> _Assignment_:
Hunt through the lines below for the string "agent" and copy each one that has it.

> _Task inputs_:
_____

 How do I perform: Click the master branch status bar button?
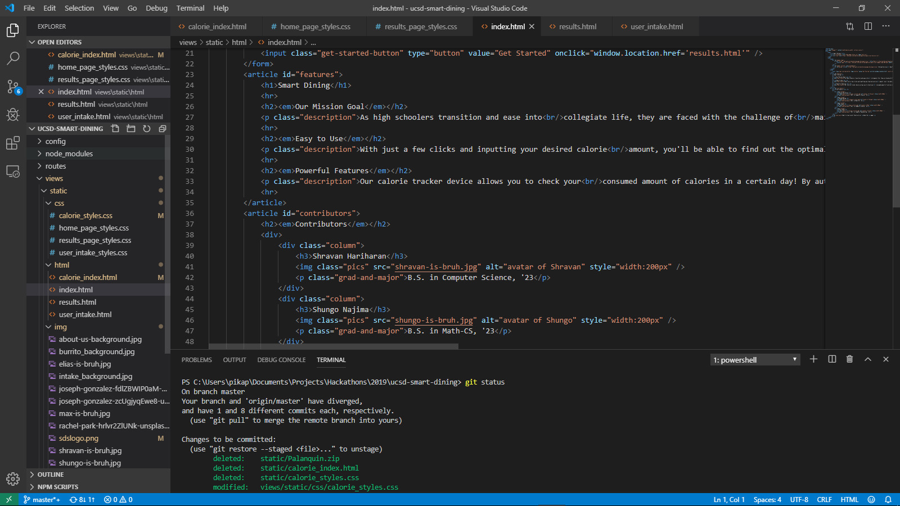coord(42,499)
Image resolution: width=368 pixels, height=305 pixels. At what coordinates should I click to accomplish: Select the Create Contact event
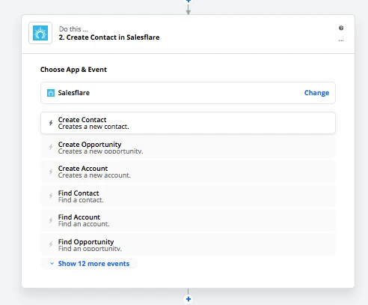(x=188, y=123)
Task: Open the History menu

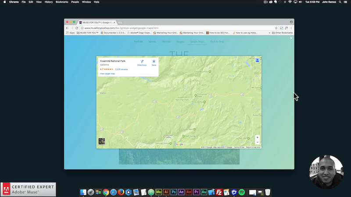Action: click(49, 2)

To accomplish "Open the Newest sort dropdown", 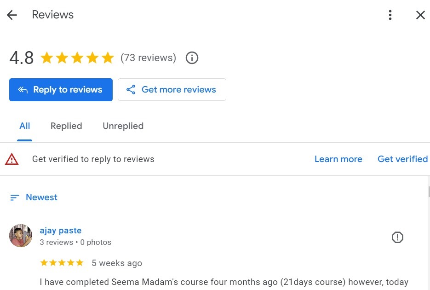I will pos(41,197).
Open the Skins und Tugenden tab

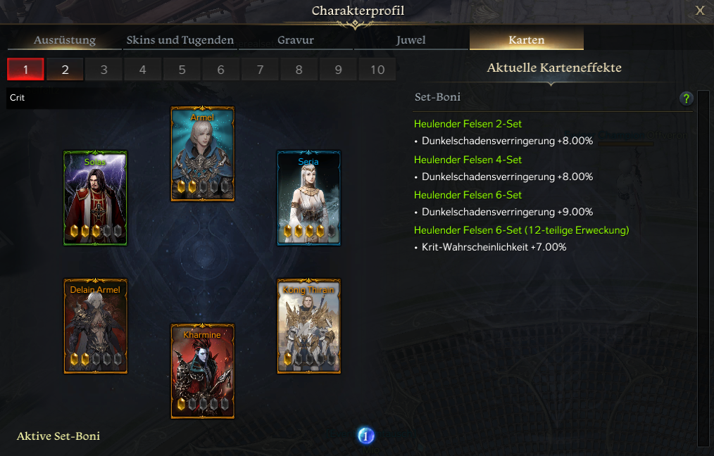click(x=180, y=40)
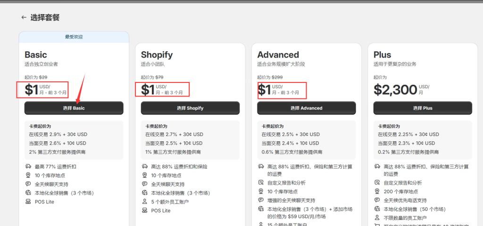The height and width of the screenshot is (226, 483).
Task: Click the Plus plan truck shipping icon
Action: click(377, 166)
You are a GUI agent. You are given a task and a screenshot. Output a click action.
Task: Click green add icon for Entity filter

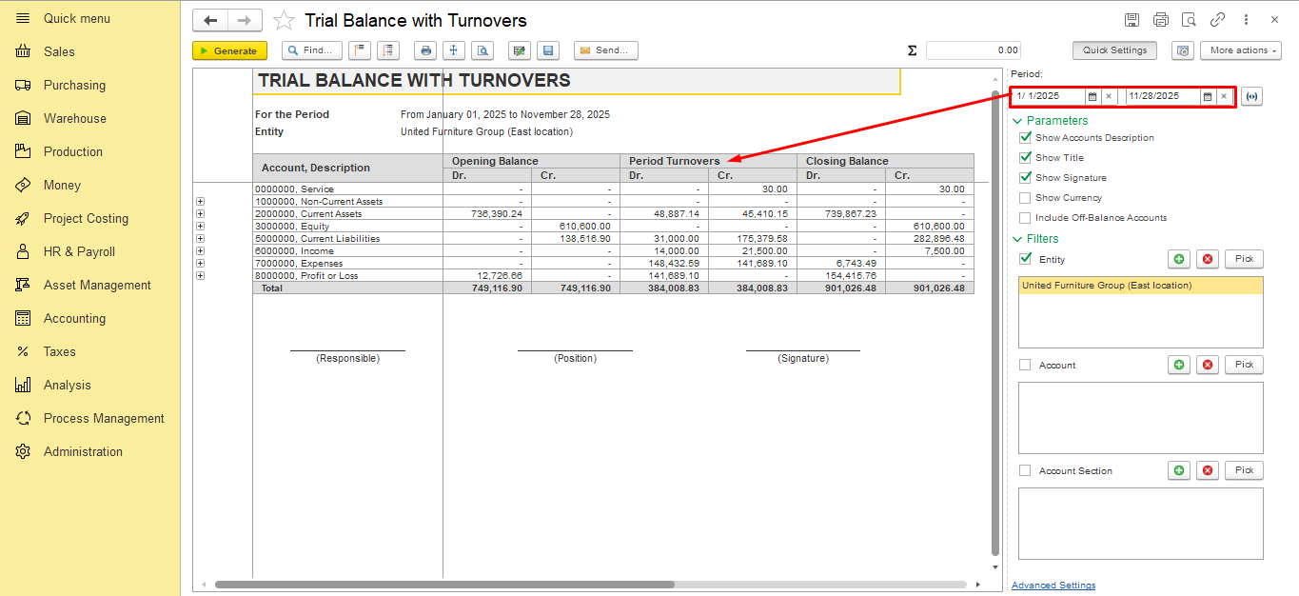(x=1179, y=259)
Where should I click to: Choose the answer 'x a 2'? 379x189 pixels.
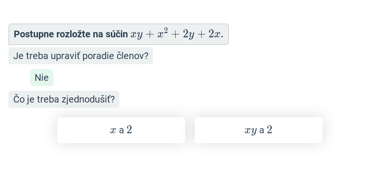(x=121, y=130)
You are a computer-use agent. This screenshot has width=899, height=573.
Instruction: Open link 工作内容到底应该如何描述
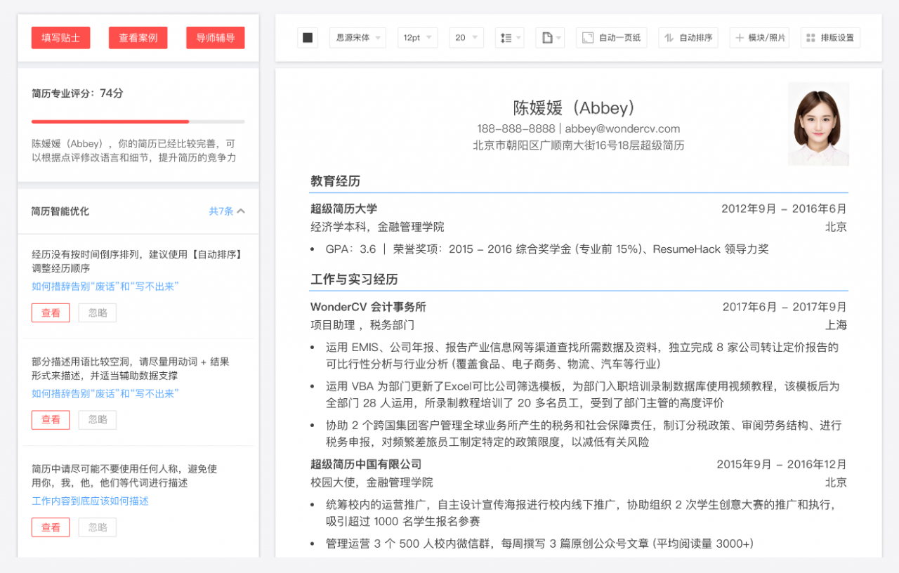point(90,501)
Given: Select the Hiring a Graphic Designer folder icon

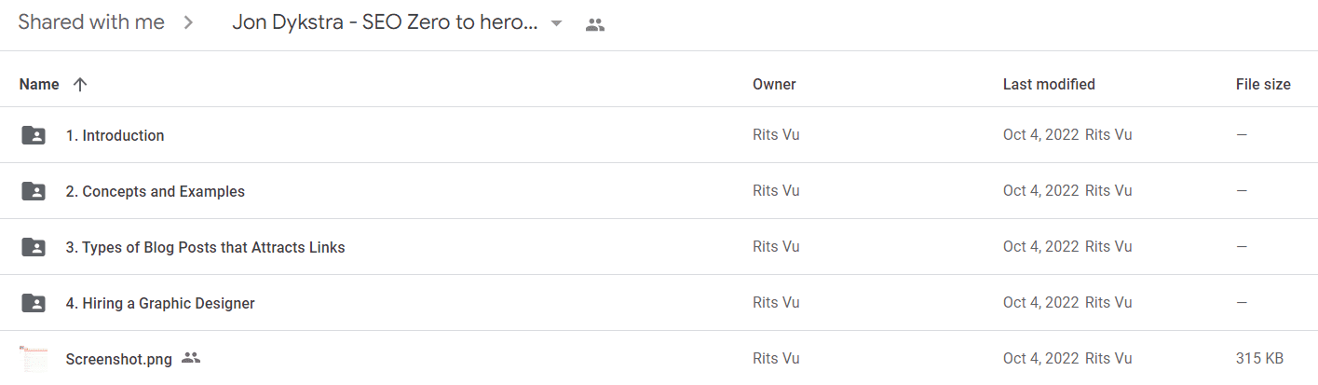Looking at the screenshot, I should [33, 303].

_____

> _Task solution_:
You are a GUI agent. You are given a task and a screenshot. Output a click action.
You are a computer-use agent. This screenshot has width=899, height=573.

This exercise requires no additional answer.